The January PMI® registered 48.2 percent, an increase of 0.2 percentage point from the seasonally adjusted December reading of 48 percent. The New Orders Index registered 51.5 percent, an increase of 2.7 percentage points from the seasonally adjusted reading of 48.8 percent in December. The Production Index registered 50.2 percent, 0.3 percentage point higher than the seasonally adjusted December reading of 49.9 percent. The Employment Index registered 45.9 percent, 2.1 percentage points below the seasonally adjusted December reading of 48 percent. Inventories of raw materials registered 43.5 percent, the same reading as in December. The Prices Index registered 33.5 percent, the same reading as in December, indicating lower raw materials prices for the 15th consecutive month. Comments from the panel indicate a mix ranging from strong to soft orders, as eight of our 18 industries report an increase in orders, and seven industries report a decrease in orders.

Of the 18 manufacturing industries, eight are reporting growth in January in the following order: Textile Mills; Wood Products; Miscellaneous Manufacturing; Printing & Related Support Activities; Furniture & Related Products; Computer & Electronic Products; Machinery; and Electrical Equipment, Appliances & Components. The 10 industries reporting contraction in January — listed in order — are: Apparel, Leather & Allied Products; Nonmetallic Mineral Products; Petroleum & Coal Products; Paper Products; Transportation Equipment; Plastics & Rubber Products; Fabricated Metal Products; Food, Beverage & Tobacco Products; Primary Metals; and Chemical Products.

It is interesting to note that ISM Manufacturing represents less than 10% of USA employment, and approximately 20% of the business economy. Historically, it could be argued that the production portion of ISM Manufacturing leads the Fed’s Industrial Production index – however the correlation is not strong when looking at trends.

New orders have direct economic consequences. Expanding new orders is a relatively reliable sign a recession is NOT imminent. However, New Orders contraction have given false recession warnings twice since 2000. This month new orders moved slightly into expansion.

However, holding this and other survey’s Econintersect follows accountable for their predictions, the following graph compares the hard data from Industrial Products manufacturing subindex (blue bar) and US Census manufacturing shipments (red bar) to the ISM Manufacturing Survey (purple bar).
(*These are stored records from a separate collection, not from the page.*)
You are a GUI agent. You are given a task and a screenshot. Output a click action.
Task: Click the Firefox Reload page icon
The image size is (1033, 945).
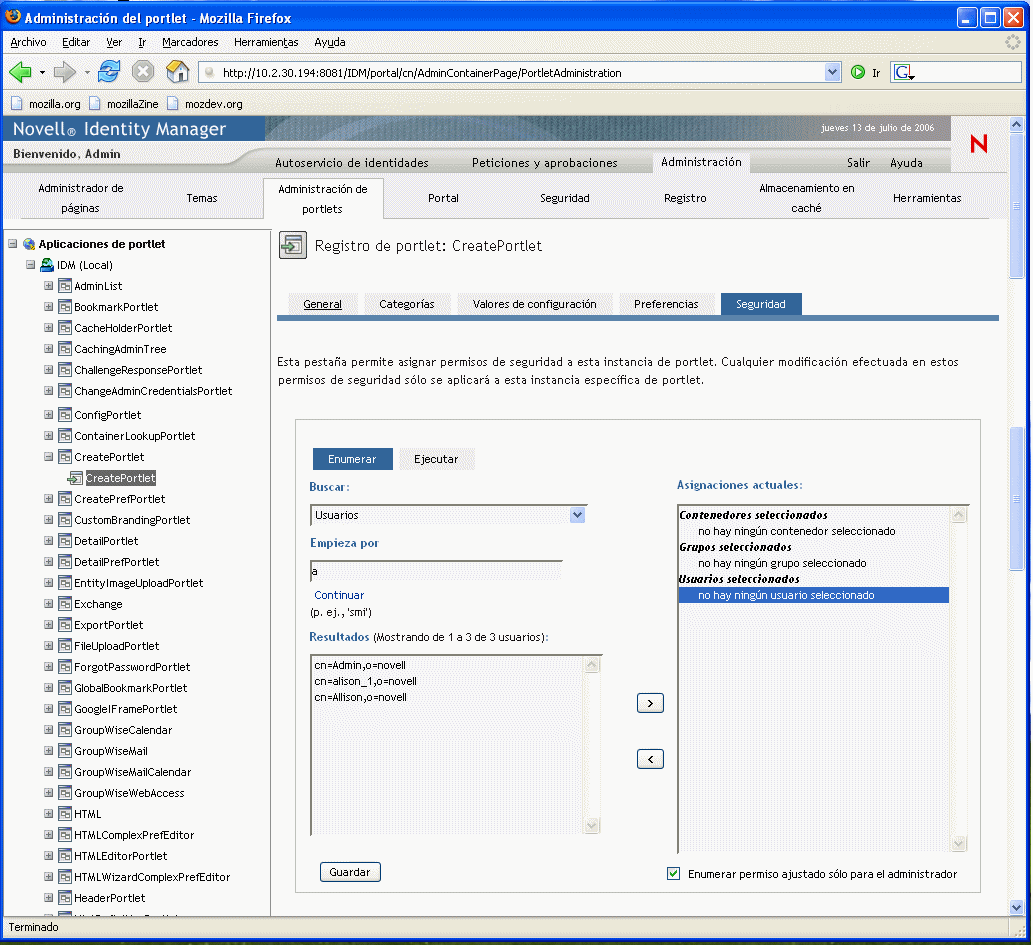(x=109, y=72)
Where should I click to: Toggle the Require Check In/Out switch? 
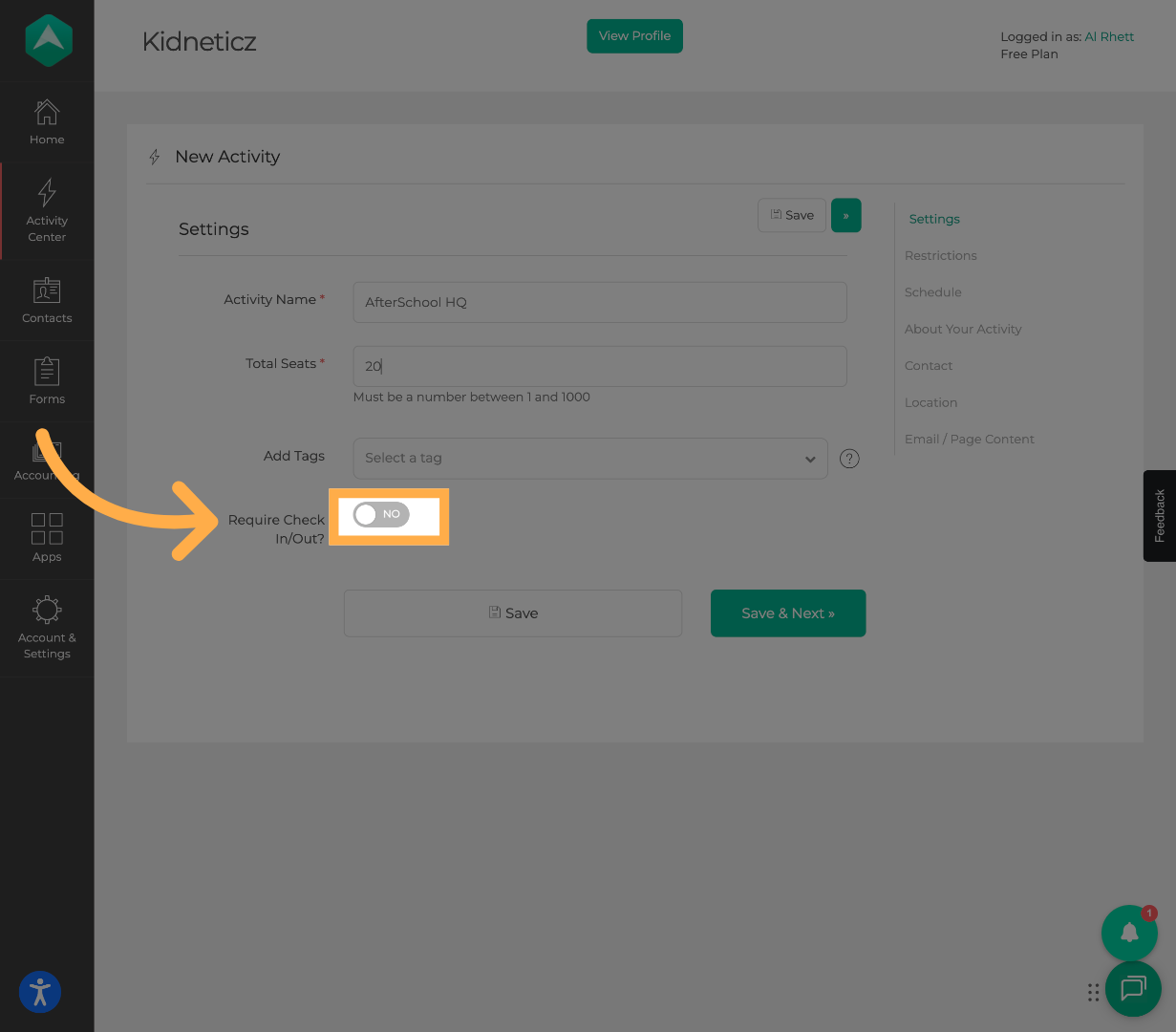[x=381, y=515]
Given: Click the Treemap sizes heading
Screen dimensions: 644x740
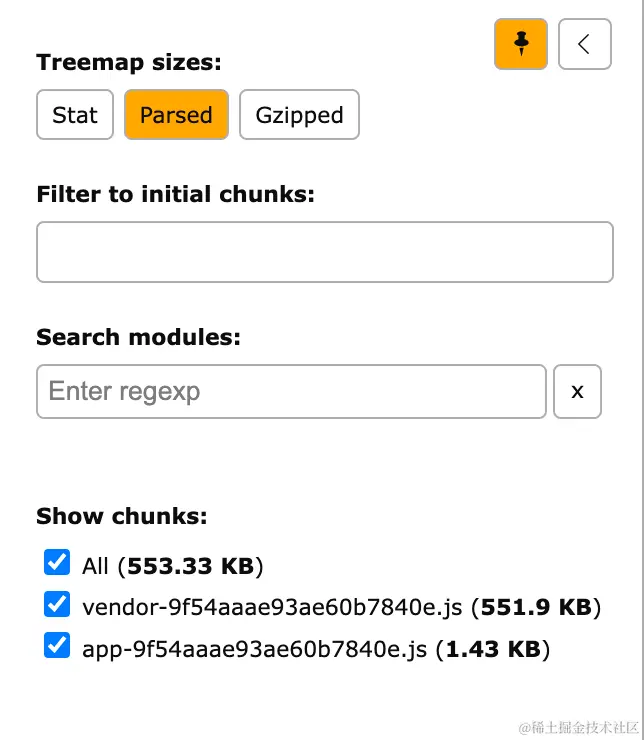Looking at the screenshot, I should pos(128,63).
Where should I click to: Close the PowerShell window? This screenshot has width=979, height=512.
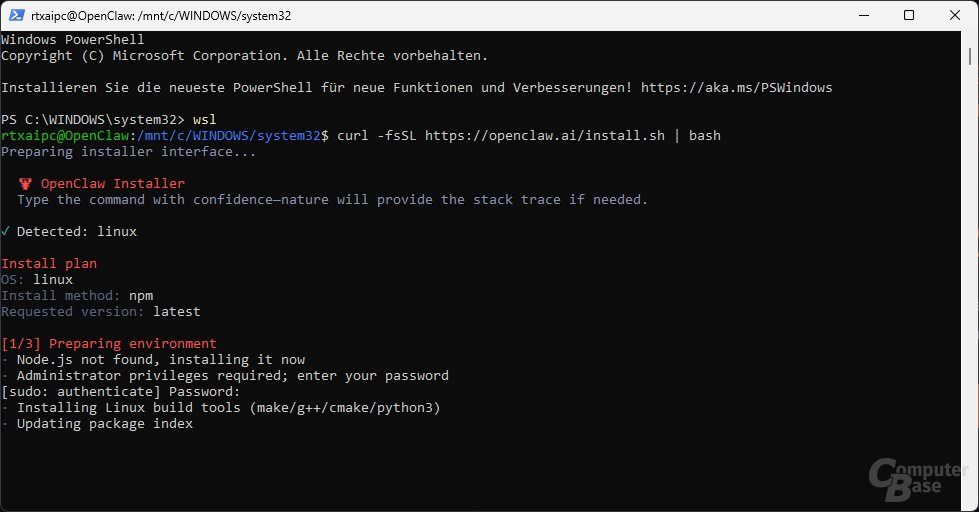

Comparing Surveys to Hard Data

z survey1.png

Caveats on the use of ISM Manufacturing Index:

This is a survey, a quantification of opinion – not facts and data. However, as pointed out above, certain elements of this survey have good to excellent correlation to the economy. Surveys lead hard data by weeks to months, and can provide early insight into changing conditions.

Many use ISM manufacturing for guidance in estimating manufacturing employment growth. Econintersect has run correlation coefficients for the ISM manufacturing employment and the BLS manufacturing employment data series above going back to 1988, using quarterly data. The coincident correlations are actually negative, but poor (r = -0.2 to -0.4 for various time periods examined). See here for definitions.

Before 2000 the ISM employment data had a weak positive correlation to the BLS data 4 to 7 quarters later (r values above 0.6). Since 2000 the correlations for ISM manufacturing employment as a leading indicator for the BLS manufacturing employment have been between 0 and 0.3 for r (correlation coefficient). These values define correlations as none to poor.

In other words, ISM employment index is not useful in understanding manufacturing jobsgrowth. The graph below shows BLS manufacturing employment month-over-month gains against the ISM Manufacturing employment index.

Indexed to Jan 2000 – Comparison of the ISM Manufacturing Employment Subindex (blue line) to BLS Manufacturing Employment (red line) – all data seasonally adjusted

The ISM employment index appears useful in predicting turning points which can lead the BLS data up to one year.